▸ **Source passage**
☆ ☆ ☆
From the labor of many
The Friday Food Share in San Francisco, Calif., referenced in Sharlee DiMenichi’s “Solidarity with Our Unhoused Neighbors” (FJ May) was organized by others at San Francisco Meeting in collaboration with the organization Food Not Bombs. When my kids take part, sometimes they do so in person and sometimes they make sandwiches at home for distribution, a practice we began during the pandemic. I offer these details so that others know that my family is lucky to take part in a program born from the labor of many others, including Friends and their friends!
Gail Cornwall-Feeley
San Francisco, Calif.
Just by being alive we belong
“From Roman Catholic to Quaker” is a wonderful interview with Joseph Izzo (QuakerSpeak.com, Apr.). I too was Catholic, for over 50 years. After strong disagreement over women’s ordination and birth control, I joined an Episcopal parish for several years. My beliefs and values were evolving, and I found a Quaker worship group started by a friend in the parish. This became home over 30 years ago! I was especially amazed by the variety of members when I attended the Friends General Gathering Gathering in 1995: nontheists, Jews, pagans, LGBTQs, together with the more traditional majority type. My mind, heart, and soul align with Quakerism. This is what I chose before I came to earth! Blessed be!
Rita R. Voors
Fort Wayne, Ind.
Joe is such a thoughtful presence at Friends Meeting of Washington (D.C.). I love how Joe has communicated with my children as equals from toddler-hood into adulthood. Joe’s journey reminds me of my mother’s: a liberal Catholic from a very religious Polish family who was uncomfortable with the non-inclusiveness of the church in the 1970s.
Jenifer Moss Morris
Springfield, Va.
☆ ☆ ☆
▸ **Things to do**
#1 Can you write out the readers' letters word for word, beginning at the words "Rita R. Voors" and stopping after "Springfield, Va."?
#2 Could you continue the readers' letters from the point where they stop?
The lines after this point are separate material with no connection to the readers' letters.

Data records
☆ ☆ ☆
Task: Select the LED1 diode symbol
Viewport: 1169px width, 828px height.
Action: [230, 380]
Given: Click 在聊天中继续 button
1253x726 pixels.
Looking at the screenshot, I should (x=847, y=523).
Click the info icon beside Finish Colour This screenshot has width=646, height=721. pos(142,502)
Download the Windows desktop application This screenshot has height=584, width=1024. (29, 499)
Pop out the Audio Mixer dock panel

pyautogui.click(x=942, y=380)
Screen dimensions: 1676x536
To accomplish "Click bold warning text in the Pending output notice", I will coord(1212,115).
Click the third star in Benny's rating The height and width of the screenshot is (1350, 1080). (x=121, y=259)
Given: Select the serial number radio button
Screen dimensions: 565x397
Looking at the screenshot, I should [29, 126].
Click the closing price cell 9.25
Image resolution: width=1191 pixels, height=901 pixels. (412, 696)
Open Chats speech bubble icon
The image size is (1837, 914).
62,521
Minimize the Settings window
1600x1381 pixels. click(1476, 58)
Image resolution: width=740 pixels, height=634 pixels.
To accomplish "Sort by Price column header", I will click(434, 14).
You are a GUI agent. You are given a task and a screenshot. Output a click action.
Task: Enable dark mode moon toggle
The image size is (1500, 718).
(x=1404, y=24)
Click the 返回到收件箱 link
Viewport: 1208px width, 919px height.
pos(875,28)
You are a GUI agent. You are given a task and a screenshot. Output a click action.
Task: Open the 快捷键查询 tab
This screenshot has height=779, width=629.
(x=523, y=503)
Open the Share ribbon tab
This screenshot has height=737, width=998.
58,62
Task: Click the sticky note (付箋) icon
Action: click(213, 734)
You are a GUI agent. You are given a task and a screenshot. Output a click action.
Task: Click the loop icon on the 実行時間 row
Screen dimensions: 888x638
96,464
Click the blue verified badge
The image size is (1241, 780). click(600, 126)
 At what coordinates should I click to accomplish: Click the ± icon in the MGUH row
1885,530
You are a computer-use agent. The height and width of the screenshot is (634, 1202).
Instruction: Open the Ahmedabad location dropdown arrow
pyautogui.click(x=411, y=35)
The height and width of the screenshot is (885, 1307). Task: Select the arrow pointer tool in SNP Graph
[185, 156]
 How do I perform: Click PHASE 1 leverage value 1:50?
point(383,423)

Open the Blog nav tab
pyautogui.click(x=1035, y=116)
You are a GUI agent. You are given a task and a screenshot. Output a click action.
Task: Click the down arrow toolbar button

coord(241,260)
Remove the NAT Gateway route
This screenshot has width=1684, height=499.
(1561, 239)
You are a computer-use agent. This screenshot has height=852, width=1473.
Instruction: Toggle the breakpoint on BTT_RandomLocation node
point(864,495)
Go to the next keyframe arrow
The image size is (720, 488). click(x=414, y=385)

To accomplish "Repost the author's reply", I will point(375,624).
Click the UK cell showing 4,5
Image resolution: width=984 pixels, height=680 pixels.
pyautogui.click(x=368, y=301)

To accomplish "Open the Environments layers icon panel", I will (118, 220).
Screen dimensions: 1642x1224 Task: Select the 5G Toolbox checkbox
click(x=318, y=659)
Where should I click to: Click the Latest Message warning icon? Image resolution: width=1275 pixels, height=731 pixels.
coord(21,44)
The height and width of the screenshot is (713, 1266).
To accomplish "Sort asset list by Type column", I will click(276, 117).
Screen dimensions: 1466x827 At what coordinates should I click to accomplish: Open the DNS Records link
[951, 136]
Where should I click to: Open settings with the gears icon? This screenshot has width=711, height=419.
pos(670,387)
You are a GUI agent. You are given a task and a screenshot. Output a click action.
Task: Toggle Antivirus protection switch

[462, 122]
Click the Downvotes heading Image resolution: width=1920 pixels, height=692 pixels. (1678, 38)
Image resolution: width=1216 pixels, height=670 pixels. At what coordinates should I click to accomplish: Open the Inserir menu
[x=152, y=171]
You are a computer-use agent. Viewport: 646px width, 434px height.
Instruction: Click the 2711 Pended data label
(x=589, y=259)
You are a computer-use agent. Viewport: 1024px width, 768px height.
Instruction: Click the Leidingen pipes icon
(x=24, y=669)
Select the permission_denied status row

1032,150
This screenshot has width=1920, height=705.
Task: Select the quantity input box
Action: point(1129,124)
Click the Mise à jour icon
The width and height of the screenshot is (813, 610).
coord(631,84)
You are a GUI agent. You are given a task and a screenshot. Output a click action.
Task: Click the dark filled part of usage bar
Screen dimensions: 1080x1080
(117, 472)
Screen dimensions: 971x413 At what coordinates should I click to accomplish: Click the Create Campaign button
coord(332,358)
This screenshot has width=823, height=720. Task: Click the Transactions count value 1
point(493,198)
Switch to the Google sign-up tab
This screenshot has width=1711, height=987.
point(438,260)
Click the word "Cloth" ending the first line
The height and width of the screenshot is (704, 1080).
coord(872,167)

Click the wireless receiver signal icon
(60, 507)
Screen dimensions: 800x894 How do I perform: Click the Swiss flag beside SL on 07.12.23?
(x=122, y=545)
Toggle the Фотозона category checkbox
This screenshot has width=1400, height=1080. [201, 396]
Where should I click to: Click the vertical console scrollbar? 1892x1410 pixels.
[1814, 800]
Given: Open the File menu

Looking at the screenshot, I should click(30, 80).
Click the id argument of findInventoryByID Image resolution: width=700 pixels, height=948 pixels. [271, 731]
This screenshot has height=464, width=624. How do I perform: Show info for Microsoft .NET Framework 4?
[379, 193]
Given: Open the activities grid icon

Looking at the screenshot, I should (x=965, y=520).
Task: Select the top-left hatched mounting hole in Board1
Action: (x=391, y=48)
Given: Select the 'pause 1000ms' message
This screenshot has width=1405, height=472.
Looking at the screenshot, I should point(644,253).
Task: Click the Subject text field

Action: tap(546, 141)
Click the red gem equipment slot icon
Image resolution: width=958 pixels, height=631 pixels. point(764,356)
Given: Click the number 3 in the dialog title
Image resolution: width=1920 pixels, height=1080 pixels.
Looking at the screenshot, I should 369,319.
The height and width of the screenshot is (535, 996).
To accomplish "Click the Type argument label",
☆ ☆ ☆
▸ **Answers to this exercise**
#1
Rita R. Voors
Fort Wayne, Ind.
Joe is such a thoughtful presence at Friends Meeting of Washington (D.C.). I love how Joe has communicated with my children as equals from toddler-hood into adulthood. Joe’s journey reminds me of my mother’s: a liberal Catholic from a very religious Polish family who was uncomfortable with the non-inclusiveness of the church in the 1970s.
Jenifer Moss Morris
Springfield, Va.

#2
I was really struck by the end where Izzo said that as a Catholic a lot of their spirituality was wrapped up in anger and disagreements regarding Church doctrine and dogma on sexuality, etc., but that once they became a Quaker that anger dissipated. This was absolutely my experience as well. I was told by our parish priest at the age of 16 that there was no place for me in the Catholic Church the moment I came out as gay, so I left. Once I started attending Quaker meetings on a regular basis, I found I didn’t have to prove that I belonged: I was worthy of community and fellowship. Just by being alive and present I automatically belonged, and the anger I had carried my whole life was gone.
Matthew Wettlaufer
Palm Desert, Calif.
Corrections
“A Friendly Woman Reunion” (by Sharlee DiMenichi, FJ Apr.) inverted the institutional affiliations of Kara Cole and Marty Walton in the mid-1980s. Cole was with Friends United Meeting and Walton with Friends General Conference.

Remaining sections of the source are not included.